▶ **Supplied records**
[start]
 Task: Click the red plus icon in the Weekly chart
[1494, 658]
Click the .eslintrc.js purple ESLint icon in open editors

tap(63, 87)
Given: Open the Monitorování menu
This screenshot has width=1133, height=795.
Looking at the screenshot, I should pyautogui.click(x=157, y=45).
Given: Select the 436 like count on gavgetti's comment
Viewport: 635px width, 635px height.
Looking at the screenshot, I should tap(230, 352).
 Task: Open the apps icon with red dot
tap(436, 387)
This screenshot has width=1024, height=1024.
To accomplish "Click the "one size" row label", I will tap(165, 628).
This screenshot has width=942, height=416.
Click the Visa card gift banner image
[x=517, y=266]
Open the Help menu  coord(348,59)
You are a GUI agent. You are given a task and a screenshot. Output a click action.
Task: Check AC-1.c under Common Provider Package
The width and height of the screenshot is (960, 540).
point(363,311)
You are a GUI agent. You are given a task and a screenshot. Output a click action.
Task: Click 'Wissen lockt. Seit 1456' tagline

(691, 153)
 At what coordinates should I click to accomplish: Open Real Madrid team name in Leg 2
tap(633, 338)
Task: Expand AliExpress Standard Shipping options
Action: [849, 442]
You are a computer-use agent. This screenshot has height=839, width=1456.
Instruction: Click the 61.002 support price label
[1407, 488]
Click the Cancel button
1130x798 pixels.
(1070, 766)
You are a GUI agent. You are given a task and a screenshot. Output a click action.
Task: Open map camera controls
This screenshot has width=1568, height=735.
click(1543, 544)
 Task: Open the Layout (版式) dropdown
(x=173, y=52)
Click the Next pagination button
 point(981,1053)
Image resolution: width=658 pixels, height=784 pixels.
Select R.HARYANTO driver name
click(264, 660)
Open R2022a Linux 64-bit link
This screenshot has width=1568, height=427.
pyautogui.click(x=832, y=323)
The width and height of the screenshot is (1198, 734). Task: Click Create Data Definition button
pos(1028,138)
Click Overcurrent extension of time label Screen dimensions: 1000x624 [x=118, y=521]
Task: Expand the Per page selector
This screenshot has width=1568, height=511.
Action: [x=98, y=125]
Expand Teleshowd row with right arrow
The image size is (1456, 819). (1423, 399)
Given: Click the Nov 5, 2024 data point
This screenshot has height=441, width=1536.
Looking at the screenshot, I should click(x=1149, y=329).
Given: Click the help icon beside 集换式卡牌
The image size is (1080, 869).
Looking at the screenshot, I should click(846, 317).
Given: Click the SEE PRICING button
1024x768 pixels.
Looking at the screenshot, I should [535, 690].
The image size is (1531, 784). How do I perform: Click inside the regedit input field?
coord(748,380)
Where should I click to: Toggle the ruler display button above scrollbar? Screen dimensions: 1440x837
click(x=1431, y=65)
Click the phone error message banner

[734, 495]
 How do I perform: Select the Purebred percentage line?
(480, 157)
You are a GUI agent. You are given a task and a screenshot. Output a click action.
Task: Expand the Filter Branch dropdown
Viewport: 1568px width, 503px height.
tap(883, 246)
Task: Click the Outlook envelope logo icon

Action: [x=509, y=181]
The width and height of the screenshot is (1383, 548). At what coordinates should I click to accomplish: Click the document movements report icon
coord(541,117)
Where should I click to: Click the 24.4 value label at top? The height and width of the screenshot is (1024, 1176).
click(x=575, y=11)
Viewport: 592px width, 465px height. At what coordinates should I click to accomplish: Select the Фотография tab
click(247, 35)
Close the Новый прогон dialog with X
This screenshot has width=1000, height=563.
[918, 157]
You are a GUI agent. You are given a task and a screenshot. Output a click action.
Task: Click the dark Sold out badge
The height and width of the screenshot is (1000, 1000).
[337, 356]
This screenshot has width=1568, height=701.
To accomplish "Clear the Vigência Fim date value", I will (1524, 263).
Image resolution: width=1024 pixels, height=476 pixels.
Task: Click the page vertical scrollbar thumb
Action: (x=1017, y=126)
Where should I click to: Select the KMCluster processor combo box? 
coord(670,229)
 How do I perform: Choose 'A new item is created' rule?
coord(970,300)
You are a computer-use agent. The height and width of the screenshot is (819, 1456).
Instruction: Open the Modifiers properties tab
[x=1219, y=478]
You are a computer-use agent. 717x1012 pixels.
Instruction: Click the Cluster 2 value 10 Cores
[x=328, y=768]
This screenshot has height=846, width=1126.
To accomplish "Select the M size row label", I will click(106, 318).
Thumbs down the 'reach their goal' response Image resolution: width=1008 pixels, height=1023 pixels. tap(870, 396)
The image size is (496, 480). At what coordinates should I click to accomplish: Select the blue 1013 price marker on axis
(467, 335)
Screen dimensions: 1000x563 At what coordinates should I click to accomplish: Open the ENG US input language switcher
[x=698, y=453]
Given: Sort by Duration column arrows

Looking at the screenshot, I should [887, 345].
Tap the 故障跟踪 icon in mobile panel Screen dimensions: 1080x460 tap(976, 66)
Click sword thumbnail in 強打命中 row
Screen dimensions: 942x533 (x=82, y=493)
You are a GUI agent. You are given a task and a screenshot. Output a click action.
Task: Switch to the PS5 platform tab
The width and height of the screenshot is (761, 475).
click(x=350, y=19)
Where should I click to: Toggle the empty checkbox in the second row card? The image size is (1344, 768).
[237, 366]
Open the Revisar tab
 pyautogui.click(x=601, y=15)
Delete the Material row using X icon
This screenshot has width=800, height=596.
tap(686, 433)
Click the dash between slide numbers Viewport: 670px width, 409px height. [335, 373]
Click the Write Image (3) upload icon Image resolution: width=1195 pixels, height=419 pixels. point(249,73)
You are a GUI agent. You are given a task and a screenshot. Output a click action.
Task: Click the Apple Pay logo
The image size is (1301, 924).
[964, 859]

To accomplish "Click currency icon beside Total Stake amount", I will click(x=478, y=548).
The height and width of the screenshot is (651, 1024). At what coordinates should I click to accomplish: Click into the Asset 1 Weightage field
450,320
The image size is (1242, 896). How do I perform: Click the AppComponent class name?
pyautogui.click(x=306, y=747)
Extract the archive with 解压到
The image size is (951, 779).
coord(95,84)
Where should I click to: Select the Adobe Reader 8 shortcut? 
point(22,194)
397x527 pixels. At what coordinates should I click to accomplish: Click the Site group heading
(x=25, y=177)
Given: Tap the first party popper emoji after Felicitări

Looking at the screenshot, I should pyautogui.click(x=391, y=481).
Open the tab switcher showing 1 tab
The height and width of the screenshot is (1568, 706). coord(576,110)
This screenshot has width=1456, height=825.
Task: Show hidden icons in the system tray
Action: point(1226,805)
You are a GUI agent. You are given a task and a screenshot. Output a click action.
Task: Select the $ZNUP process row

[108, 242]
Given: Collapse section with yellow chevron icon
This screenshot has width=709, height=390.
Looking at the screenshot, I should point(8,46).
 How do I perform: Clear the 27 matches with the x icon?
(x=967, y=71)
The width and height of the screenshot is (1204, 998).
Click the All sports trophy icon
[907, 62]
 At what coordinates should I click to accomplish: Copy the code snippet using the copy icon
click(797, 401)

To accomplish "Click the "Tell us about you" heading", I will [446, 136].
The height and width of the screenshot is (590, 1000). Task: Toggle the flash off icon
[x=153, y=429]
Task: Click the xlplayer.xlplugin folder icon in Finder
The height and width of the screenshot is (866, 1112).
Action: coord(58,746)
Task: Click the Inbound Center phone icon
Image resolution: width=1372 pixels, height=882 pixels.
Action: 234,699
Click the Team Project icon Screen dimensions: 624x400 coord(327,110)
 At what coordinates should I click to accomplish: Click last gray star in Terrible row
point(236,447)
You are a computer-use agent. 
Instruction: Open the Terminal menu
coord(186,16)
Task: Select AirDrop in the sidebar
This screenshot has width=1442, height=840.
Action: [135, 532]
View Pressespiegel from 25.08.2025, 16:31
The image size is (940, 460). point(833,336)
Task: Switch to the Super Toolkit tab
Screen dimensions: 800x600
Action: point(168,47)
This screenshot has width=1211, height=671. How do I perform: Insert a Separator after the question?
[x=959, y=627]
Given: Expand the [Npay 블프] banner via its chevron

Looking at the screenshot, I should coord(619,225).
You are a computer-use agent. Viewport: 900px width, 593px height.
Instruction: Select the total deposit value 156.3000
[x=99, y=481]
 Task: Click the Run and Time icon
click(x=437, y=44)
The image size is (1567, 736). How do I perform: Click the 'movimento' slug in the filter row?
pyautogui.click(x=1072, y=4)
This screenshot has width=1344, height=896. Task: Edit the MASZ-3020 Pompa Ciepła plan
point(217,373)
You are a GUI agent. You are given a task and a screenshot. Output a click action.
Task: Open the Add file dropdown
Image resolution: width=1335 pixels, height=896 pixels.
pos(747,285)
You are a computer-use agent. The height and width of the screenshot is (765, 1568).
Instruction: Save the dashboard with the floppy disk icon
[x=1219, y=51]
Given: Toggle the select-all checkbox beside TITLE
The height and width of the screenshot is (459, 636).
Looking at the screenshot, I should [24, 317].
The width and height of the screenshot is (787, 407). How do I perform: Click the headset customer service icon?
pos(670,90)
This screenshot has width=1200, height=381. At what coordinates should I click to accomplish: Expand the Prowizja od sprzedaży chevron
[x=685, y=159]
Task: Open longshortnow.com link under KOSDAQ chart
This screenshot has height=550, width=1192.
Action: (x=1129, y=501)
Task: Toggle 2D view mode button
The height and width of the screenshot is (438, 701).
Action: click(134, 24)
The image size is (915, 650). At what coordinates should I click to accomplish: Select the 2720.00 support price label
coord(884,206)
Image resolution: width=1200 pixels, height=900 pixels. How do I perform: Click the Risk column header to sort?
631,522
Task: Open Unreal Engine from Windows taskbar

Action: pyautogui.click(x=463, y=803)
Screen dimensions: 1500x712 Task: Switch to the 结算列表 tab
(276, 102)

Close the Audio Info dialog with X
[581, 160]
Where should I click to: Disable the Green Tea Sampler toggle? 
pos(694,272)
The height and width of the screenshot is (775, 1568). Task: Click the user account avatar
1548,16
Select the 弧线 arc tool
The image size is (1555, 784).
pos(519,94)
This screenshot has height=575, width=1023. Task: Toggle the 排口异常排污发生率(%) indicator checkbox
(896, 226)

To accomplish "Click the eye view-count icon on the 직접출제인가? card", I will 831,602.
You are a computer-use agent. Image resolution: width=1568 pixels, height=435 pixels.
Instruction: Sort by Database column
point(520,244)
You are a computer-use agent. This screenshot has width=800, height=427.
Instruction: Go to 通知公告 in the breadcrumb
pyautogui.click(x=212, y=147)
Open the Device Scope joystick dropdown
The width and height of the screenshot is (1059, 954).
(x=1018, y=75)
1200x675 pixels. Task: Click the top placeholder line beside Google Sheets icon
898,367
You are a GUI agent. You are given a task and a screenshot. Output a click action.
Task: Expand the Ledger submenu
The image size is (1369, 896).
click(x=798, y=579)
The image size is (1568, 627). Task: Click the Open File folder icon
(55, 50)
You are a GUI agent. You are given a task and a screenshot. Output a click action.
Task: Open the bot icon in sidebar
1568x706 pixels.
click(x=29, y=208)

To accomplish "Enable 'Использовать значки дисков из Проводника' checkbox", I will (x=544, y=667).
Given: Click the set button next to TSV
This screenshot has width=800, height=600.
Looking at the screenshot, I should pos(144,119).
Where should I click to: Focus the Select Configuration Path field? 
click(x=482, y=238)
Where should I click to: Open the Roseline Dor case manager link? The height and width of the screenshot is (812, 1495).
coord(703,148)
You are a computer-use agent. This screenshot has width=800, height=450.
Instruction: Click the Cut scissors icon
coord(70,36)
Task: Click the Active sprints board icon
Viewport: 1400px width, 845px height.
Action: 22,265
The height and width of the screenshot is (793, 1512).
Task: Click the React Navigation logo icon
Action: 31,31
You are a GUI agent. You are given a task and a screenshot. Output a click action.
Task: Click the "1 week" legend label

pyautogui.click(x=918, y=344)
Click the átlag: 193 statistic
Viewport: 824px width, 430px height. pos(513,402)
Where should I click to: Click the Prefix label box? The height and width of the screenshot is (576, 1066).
[end]
▶ **Work instructions**
Copy out the data verbatim, from its first line through the line containing "will tap(165, 628).", inclusive.

▶ **Expected answer**
 Task: Click the red plus icon in the Weekly chart
[1494, 658]
Click the .eslintrc.js purple ESLint icon in open editors

tap(63, 87)
Given: Open the Monitorování menu
This screenshot has width=1133, height=795.
Looking at the screenshot, I should pyautogui.click(x=157, y=45).
Given: Select the 436 like count on gavgetti's comment
Viewport: 635px width, 635px height.
Looking at the screenshot, I should tap(230, 352).
 Task: Open the apps icon with red dot
tap(436, 387)
This screenshot has width=1024, height=1024.
To accomplish "Click the "one size" row label", I will tap(165, 628).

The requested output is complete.